◆ **TO DO**:
Start your answer with the line containing "This screenshot has height=712, width=921." and end it with the last line of the records below, retyping every line between exactly and adding nothing.

◆ **INFORMATION GIVEN**:
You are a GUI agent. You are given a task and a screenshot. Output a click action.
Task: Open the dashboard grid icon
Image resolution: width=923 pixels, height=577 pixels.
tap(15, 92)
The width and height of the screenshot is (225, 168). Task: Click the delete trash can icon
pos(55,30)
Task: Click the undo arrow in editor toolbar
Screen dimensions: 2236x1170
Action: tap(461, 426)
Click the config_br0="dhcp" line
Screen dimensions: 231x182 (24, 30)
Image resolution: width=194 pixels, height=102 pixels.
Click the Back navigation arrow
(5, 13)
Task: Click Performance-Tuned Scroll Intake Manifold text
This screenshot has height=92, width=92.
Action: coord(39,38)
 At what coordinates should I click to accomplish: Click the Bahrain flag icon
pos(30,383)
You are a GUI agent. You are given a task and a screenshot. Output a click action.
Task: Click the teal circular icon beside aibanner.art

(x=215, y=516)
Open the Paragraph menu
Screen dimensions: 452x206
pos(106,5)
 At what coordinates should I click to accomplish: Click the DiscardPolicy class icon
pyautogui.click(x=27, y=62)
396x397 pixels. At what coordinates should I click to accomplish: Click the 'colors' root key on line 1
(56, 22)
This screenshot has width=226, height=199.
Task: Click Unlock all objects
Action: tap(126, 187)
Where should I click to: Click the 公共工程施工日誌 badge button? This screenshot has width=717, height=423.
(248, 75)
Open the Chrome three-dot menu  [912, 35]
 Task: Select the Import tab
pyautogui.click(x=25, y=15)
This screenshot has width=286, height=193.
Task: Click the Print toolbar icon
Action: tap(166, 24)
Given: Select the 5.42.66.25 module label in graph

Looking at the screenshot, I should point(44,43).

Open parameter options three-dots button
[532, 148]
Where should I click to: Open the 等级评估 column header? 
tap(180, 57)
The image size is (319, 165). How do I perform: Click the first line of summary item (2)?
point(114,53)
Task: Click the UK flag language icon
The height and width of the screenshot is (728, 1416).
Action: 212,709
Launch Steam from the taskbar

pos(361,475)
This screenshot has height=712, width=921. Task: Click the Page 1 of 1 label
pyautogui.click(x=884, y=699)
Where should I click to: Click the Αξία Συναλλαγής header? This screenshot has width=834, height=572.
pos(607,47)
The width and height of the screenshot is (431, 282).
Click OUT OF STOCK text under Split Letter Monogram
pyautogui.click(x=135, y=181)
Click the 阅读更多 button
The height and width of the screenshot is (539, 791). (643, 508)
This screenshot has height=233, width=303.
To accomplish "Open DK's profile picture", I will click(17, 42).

◆ **REPLY TO THE EXERCISE**:
This screenshot has height=712, width=921. Task: Click the Page 1 of 1 label
pyautogui.click(x=884, y=699)
Where should I click to: Click the Αξία Συναλλαγής header? This screenshot has width=834, height=572.
pos(607,47)
The width and height of the screenshot is (431, 282).
Click OUT OF STOCK text under Split Letter Monogram
pyautogui.click(x=135, y=181)
Click the 阅读更多 button
The height and width of the screenshot is (539, 791). (643, 508)
This screenshot has height=233, width=303.
To accomplish "Open DK's profile picture", I will click(17, 42).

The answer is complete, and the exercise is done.